-- SOURCE EXTRACT --
== Segment start ==
Kafeel Khan seeks IMA's aid for reinstatement
text_fieldsLucknow : Suspended Gorakhpur pediatrician Kafeel Khan has now approached the Indian Medical Association (IMA) to help him in the revocation of his suspension.
Khan, who was recently absolved of charges under the National Security Act (NSA), has said that despite getting a clean chit from the court and there being no evidence of medical negligence or corruption found against him in the nine probes conducted by the government, he remains suspended for the third year now.
Khan was suspended in August 2017, following the death of around 60 children in the BRD Medical College due to disruption in oxygen supply. However, other doctors accused in the BRD oxygen tragedy had been reinstated.
IMA Secretary General R.V. Asokan told reporters that the association had written a letter to the Prime Minister last year, too, in this regard as this is a matter of profession.
"The matter is connected to the state government, we have asked our state body to take a call and approach UP Chief Minister Yogi Adityanath for his reinstatement as he has been acquitted from all the charges," Asokan said.
== Segment end ==
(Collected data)
== Segment start ==
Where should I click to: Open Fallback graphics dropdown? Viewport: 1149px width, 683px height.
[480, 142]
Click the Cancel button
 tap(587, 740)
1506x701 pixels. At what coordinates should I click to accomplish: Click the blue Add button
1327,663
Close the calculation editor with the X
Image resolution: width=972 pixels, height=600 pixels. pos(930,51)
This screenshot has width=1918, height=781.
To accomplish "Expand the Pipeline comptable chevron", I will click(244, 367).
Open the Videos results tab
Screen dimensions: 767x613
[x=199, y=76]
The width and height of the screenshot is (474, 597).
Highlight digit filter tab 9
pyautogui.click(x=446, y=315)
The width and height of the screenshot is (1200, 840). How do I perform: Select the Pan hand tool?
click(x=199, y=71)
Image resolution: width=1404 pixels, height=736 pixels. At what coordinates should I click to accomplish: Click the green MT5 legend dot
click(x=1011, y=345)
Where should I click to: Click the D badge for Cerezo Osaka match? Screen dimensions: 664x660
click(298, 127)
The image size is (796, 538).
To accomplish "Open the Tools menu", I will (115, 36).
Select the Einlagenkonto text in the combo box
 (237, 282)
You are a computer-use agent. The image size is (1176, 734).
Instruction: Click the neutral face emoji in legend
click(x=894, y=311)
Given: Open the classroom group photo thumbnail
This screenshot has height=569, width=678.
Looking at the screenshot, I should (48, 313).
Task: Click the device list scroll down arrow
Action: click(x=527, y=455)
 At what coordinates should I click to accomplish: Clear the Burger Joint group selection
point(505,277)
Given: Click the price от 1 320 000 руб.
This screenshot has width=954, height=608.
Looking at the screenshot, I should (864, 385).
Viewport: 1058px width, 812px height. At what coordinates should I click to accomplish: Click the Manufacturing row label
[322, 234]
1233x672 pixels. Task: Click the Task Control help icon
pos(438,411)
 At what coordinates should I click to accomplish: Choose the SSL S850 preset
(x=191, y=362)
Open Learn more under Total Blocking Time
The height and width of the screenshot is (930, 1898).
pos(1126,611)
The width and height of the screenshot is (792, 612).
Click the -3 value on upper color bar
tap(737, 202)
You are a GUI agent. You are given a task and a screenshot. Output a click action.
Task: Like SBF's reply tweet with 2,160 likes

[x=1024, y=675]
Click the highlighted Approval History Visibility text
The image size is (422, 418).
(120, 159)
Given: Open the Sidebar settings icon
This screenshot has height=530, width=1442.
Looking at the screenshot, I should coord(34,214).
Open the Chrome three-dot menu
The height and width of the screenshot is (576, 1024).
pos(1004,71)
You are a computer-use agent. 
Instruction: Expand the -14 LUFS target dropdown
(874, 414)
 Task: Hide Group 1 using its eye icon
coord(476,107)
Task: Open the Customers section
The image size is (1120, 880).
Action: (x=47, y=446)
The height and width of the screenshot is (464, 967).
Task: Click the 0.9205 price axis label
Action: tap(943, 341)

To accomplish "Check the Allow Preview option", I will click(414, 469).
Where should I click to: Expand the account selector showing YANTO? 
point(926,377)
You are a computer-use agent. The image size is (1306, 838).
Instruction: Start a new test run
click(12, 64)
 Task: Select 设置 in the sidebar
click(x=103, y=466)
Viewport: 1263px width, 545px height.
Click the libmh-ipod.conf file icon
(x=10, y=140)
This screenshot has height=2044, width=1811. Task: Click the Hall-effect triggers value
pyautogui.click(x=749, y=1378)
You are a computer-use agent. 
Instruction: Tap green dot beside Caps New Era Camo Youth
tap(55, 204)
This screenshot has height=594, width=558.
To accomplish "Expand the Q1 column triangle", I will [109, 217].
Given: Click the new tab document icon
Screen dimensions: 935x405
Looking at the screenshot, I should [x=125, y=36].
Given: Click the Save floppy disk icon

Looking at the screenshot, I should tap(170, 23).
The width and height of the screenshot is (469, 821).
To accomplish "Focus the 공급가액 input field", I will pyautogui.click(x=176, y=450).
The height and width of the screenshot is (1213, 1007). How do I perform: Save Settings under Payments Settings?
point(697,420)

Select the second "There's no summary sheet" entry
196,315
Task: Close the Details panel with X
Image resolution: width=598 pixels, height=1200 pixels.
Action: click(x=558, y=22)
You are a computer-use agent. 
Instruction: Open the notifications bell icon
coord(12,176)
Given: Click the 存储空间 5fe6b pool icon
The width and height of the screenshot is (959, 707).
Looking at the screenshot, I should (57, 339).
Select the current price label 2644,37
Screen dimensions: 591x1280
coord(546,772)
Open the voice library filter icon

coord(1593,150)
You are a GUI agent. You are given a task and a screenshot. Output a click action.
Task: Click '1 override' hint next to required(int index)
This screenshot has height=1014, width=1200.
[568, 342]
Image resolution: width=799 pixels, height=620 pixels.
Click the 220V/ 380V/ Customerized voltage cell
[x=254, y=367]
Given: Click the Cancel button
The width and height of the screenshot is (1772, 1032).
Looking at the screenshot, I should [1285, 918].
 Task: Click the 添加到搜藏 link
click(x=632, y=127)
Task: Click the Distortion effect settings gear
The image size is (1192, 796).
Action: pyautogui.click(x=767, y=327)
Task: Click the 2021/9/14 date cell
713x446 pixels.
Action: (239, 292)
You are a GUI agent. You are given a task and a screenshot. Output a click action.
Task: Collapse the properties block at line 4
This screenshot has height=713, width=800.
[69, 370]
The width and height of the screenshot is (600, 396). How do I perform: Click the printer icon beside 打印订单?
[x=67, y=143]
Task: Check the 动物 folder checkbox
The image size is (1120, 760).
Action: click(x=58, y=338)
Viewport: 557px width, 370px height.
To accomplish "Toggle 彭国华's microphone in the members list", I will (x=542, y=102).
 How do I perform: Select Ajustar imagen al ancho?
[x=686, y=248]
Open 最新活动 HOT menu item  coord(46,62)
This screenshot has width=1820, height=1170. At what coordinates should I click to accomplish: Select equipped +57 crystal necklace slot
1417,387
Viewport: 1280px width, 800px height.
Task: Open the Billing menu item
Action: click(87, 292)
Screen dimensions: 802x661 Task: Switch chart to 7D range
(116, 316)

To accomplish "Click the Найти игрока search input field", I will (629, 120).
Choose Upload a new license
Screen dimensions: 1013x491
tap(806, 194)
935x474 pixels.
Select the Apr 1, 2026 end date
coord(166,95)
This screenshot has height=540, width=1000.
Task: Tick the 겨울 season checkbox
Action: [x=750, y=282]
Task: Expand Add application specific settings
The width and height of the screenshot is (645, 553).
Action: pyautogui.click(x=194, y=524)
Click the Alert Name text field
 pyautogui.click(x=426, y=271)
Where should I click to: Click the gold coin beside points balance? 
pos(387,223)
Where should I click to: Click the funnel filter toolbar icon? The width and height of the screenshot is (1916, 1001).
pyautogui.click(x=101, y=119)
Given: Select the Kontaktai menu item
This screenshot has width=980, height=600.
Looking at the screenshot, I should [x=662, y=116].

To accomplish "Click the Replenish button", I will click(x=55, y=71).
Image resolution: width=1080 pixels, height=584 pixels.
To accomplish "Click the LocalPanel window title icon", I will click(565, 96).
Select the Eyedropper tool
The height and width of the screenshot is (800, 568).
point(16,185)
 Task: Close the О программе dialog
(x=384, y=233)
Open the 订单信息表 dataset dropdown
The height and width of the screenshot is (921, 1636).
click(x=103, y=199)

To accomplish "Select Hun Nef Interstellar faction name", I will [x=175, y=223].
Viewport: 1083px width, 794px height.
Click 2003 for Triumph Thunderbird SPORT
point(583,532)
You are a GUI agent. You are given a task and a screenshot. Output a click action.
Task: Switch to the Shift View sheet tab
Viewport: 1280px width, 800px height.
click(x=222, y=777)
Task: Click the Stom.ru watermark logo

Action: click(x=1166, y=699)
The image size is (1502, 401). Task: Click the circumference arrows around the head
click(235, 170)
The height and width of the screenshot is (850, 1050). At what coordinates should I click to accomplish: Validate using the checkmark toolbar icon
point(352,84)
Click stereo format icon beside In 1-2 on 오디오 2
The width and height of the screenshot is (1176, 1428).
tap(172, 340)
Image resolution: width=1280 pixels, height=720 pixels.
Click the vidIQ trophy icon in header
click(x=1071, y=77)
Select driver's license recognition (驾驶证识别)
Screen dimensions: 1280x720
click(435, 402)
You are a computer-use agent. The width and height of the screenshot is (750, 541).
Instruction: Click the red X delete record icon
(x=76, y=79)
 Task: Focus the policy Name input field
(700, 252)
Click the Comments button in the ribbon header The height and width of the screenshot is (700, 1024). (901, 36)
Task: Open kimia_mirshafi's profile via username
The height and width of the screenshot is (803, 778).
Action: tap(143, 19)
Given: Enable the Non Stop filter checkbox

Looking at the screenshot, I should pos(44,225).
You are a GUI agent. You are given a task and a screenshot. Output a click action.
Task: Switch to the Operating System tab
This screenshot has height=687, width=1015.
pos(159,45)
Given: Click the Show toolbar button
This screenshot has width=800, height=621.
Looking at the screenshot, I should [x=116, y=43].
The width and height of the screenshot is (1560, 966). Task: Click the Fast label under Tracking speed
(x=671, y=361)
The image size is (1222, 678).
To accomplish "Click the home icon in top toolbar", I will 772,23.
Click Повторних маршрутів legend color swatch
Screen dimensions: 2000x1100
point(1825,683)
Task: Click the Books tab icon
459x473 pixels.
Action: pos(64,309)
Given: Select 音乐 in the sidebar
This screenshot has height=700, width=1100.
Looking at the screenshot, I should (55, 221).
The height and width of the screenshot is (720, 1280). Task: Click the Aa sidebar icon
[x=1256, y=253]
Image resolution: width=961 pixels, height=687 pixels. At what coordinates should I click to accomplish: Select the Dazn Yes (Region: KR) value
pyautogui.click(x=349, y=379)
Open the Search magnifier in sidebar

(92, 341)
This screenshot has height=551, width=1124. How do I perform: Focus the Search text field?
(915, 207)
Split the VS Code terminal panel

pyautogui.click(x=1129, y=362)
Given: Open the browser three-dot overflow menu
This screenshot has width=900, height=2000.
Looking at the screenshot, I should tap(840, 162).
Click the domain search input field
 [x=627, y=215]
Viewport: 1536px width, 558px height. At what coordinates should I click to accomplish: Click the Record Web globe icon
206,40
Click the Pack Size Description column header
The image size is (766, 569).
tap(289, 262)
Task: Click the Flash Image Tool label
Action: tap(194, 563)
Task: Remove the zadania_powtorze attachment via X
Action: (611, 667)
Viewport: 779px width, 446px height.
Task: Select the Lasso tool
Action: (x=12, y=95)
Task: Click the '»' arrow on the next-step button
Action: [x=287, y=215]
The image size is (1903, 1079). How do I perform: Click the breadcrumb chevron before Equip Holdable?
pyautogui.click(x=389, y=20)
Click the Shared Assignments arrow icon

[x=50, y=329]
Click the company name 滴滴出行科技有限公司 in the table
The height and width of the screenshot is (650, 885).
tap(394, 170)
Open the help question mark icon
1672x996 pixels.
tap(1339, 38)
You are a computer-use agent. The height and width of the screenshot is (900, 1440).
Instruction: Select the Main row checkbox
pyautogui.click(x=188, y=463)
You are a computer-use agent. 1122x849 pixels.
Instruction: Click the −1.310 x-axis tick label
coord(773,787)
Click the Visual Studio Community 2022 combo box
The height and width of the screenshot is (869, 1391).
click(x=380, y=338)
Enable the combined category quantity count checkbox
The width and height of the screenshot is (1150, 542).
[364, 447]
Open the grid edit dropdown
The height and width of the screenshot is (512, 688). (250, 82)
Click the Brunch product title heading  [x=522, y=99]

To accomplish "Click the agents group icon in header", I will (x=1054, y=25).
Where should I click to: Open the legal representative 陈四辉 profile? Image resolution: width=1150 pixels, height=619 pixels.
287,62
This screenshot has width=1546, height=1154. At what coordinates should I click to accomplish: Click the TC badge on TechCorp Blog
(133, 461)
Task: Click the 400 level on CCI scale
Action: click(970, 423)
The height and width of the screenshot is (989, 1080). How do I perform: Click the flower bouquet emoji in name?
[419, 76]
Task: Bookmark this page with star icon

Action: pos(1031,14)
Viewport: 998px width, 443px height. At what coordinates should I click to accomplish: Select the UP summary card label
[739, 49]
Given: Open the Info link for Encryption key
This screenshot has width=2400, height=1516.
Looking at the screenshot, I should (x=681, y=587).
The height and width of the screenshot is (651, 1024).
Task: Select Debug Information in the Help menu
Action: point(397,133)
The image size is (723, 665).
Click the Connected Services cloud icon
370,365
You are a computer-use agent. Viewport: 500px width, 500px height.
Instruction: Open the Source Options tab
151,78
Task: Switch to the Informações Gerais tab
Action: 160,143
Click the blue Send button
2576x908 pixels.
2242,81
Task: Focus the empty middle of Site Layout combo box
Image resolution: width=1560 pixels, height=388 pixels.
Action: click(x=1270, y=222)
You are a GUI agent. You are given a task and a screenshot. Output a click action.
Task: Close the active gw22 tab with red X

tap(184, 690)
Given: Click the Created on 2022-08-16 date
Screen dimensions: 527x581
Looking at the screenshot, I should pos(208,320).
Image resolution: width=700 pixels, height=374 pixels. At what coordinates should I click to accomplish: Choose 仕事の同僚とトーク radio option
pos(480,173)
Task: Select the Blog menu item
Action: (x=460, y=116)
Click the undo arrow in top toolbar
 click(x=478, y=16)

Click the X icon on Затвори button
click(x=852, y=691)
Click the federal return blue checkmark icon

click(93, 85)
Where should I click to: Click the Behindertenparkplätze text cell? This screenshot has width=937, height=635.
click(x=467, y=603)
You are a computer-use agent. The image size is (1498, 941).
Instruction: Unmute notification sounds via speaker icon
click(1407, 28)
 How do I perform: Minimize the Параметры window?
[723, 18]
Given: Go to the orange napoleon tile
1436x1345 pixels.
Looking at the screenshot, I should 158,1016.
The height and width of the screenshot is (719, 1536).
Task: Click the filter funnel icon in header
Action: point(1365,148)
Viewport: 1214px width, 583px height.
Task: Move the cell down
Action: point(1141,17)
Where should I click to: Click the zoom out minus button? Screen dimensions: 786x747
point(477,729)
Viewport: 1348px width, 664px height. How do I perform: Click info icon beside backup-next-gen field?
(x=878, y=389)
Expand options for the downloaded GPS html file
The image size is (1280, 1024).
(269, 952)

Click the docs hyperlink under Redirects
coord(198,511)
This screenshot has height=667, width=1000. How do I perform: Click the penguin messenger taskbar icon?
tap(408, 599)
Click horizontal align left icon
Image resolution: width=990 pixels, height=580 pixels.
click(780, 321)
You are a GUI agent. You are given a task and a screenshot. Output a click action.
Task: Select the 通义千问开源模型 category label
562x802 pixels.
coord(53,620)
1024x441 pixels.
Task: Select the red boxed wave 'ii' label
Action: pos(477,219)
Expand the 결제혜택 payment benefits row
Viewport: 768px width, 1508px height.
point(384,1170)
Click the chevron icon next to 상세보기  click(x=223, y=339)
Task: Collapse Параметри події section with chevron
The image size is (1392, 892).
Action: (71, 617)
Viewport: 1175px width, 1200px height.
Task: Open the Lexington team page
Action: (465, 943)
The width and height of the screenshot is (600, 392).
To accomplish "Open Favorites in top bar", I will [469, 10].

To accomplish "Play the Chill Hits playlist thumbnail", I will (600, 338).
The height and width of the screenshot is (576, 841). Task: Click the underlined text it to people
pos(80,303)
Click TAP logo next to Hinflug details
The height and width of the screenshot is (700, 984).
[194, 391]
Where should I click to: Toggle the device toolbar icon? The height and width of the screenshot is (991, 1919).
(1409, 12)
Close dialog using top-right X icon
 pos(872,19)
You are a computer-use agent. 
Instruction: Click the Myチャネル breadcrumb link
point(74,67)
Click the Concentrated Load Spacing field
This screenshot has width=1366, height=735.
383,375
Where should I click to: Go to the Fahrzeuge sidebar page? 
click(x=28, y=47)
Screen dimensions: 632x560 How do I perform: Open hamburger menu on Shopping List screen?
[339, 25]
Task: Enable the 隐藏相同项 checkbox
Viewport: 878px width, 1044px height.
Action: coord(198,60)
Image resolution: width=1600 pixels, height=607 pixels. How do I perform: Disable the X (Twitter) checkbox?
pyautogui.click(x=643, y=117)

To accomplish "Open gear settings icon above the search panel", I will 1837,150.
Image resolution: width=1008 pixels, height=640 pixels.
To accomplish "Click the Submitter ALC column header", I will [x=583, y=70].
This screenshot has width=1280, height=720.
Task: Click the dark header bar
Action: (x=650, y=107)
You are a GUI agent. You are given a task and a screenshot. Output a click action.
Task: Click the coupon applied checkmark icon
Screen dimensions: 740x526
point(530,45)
== Segment end ==
-- PROMPT 1 --
Rewrite the paragraph of the Kafeel Khan report that begins "Khan was suspended in August 2017" as a short bulleted list that keeps its main facts.
-- PROMPT 2 --
Write the next part of the Kafeel Khan report, picking up after its final sentence.

-- RESPONSE BOX 1 --
- Khan was suspended in August 2017.
- The suspension followed the deaths of around 60 children at BRD Medical College after a disruption in oxygen supply.
- Other doctors accused in the BRD oxygen tragedy had been reinstated.

-- RESPONSE BOX 2 --
"Even though the Supreme Court of India says that suspension should not be more than 90 days, I have been under suspension for 1,155 days since August 22 after the BRD oxygen tragedy," Khan said in his letter to the IMA.
Even after being absolved of the charges, the state government initiated another inquiry and suspended him again. "I was suspended for a second time. But, my earlier suspension was not revoked. How could someone be suspended twice?" he asked.
Khan claimed that he had written 25 letters to the Adityanath government requesting them to allow him to work as a 'Corona warrior' but never got a response.
"They are neither revoking my suspension nor relieving me from my job," he said.
"They have even been creating administrative hurdles whenever I have tried to serve the country voluntarily. I was not allowed to visit Kerala in 2018 during the Nipah virus outbreak by the UP government. They issued a notice to me that I could not serve in another state as I was still associated with the government," he said.